■ **DOCUMENT TEXT**:
────────────────────

Fashingbauer testified that he did not observe anything unusual about claimant when he arrived for work on the day of the accident. Claimant did not stumble or slur his words. Nothing about claimant’s appearance indicated that he was intoxicated or impaired. Fashingbauer added that claimant appeared mentally sharp and followed directions. Rick Pellegrini, claimant’s supervisor, stated that there were no noticeable signs that claimant had consumed alcohol or drugs. Claimant testified that he had not consumed any drug — except caffeine in his coffee — on the day of the accident or the previous day and further that he was not intoxicated.
At the hospital, claimant was given a urinalysis test. The test showed the presence of marijuana and cocaine metabolites. A gas chromatography analysis showed levels of 274 nanograms per milliliter (ng/ml) of cannibinoids and 536 ng/ml of cocaine in claimant’s urine. Claimant admitted a history of substance abuse to a hospital social worker, but denied recent use. Respondent retained Dr. Jerrold Leikin to review claimant’s medical records. Leikin is a medical toxicologist and a certified medical review officer. According to Leikin, a medical review officer “evaluates drug testing for occupational purposes.” He also is a professor at Rush Medical College and the Feinberg School of Medicine. As Leikin’s opinions are key to respondent’s intoxication defense, we will set out his testimony with some detail.
Leikin testified that claimant’s medical records revealed positive tests for both marijuana and cocaine. Leikin stated that a level of 15 ng/ml was considered a positive result in quantitative screening and that claimant’s test revealed a level of about 18 times above that point. Leikin opined that claimant’s test results were “consistent with impairment due to marijuana.” Moreover, such results were indicative of “proximal use.” For Leikin, marijuana impairment results in “[pjerceptual abnormalities, specifically visual, coordination problems, impaired judgment, [and] increased reaction time.” “Some visual acuity deficits” would occur, such as an impaired ability to judge distance. Leikin further testified that a result of 100 ng/ml would be indicative of impairment within the previous 24 hours. Leikin ultimately opined, inter alia, that the reason claimant “might or could have mistakenly stepped into the stairway opening and fell two stories through it was from an impaired visual response caused by marijuana intoxication.” (Emphasis added.) He also opined that the reason claimant “might or could have mistakenly stepped into the stairway opening and fell two stories through it was from an impaired cognitive response caused by marijuana intoxication.” (Emphasis added.) Additionally, he opined that claimant was at “a greater degree of risk for injury in his work setting due to marijuana impairment” “[a]s opposed to if there was no marijuana on board.” Leikin testified that it is sometimes difficult for a person not familiar with marijuana intoxication to recognize its symptoms, as they are “very subtle.” An intoxicated person might be able to “function at a certain level without detection.” He did not “believe that [such a person would] be working in a sense of maximum safety.” He added that an intoxicated person “may be able to perform the task, but [he did not] believe they can perform it safely.”

────────────────────

■ **INFORMATION GIVEN**:
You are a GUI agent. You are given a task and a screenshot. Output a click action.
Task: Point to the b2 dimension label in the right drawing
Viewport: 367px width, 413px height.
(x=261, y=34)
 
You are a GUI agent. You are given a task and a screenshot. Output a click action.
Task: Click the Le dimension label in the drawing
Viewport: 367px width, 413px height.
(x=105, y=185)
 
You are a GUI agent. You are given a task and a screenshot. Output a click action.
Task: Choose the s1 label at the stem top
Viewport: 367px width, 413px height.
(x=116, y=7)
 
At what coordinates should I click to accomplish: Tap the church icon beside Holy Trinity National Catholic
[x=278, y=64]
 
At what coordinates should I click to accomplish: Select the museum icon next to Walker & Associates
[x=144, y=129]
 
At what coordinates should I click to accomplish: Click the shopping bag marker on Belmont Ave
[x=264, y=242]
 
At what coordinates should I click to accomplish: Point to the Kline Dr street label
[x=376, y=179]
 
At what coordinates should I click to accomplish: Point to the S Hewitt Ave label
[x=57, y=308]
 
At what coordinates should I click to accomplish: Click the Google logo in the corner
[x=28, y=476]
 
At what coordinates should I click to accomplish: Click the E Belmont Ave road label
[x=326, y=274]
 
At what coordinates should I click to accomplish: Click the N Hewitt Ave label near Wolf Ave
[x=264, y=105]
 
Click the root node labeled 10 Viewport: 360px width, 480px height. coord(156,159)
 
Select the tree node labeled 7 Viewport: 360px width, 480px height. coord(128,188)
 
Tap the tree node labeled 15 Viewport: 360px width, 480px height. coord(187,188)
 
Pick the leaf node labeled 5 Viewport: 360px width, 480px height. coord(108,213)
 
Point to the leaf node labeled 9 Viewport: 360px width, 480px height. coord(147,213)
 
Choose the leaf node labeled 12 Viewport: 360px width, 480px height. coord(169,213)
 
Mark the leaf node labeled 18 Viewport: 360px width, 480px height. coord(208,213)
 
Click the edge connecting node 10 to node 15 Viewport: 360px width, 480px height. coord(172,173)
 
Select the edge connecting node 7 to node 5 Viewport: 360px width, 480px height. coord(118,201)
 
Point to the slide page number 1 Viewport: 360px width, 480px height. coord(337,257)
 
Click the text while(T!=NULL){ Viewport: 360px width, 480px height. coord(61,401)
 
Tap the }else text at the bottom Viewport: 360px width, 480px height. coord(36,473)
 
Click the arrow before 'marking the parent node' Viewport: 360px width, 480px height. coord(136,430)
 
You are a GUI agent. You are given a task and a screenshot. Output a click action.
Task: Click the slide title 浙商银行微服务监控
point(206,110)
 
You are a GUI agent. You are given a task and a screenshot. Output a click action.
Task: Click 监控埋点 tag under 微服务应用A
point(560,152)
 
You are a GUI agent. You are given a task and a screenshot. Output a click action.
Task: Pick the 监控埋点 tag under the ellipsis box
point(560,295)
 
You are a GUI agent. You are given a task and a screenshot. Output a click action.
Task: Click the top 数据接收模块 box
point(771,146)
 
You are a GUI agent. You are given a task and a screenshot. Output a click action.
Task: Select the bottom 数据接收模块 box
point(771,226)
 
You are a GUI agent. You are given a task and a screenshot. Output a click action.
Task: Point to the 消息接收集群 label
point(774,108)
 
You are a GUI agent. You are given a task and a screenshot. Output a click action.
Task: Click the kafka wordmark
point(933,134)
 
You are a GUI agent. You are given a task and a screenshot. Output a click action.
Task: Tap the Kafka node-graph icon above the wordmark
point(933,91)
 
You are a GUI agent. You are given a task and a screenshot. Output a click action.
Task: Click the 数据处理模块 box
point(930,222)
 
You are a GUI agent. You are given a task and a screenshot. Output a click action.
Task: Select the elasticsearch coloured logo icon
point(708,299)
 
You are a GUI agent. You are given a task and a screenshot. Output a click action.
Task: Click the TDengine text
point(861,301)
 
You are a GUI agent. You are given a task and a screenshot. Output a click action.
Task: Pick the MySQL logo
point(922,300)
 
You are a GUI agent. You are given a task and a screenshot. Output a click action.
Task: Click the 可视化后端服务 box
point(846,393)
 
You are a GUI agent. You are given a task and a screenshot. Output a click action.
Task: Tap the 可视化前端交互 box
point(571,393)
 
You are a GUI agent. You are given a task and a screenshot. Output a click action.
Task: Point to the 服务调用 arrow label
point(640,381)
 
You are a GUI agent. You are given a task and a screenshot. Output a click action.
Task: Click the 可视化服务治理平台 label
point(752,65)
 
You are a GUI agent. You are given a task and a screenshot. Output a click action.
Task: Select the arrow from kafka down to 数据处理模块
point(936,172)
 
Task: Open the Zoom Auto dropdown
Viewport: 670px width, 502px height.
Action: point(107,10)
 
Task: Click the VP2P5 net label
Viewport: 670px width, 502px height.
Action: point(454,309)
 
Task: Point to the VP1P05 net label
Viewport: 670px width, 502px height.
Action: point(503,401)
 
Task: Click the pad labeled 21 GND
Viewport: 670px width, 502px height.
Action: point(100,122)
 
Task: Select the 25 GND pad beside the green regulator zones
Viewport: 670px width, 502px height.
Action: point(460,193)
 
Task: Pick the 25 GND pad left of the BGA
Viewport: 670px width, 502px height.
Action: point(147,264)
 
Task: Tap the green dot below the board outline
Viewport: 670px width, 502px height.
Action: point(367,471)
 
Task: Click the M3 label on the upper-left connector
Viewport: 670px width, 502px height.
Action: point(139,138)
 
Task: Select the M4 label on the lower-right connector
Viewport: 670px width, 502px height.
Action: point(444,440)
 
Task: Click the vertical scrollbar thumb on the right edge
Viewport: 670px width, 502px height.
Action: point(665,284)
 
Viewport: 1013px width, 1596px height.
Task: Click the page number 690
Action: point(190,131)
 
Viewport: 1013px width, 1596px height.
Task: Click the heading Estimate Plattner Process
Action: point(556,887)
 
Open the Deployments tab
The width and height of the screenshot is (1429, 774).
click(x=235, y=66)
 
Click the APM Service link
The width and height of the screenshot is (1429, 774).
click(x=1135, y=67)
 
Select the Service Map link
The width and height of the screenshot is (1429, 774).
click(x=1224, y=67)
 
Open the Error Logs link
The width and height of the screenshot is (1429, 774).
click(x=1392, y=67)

────────────────────

■ **WORK TASK**: Set down the passage from the court opinion between "Fashingbauer testified that" and "was not intoxicated.", inclusive. The entries play no part in this exercise.

■ **REPLY TO THE EXERCISE**:
Fashingbauer testified that he did not observe anything unusual about claimant when he arrived for work on the day of the accident. Claimant did not stumble or slur his words. Nothing about claimant’s appearance indicated that he was intoxicated or impaired. Fashingbauer added that claimant appeared mentally sharp and followed directions. Rick Pellegrini, claimant’s supervisor, stated that there were no noticeable signs that claimant had consumed alcohol or drugs. Claimant testified that he had not consumed any drug — except caffeine in his coffee — on the day of the accident or the previous day and further that he was not intoxicated.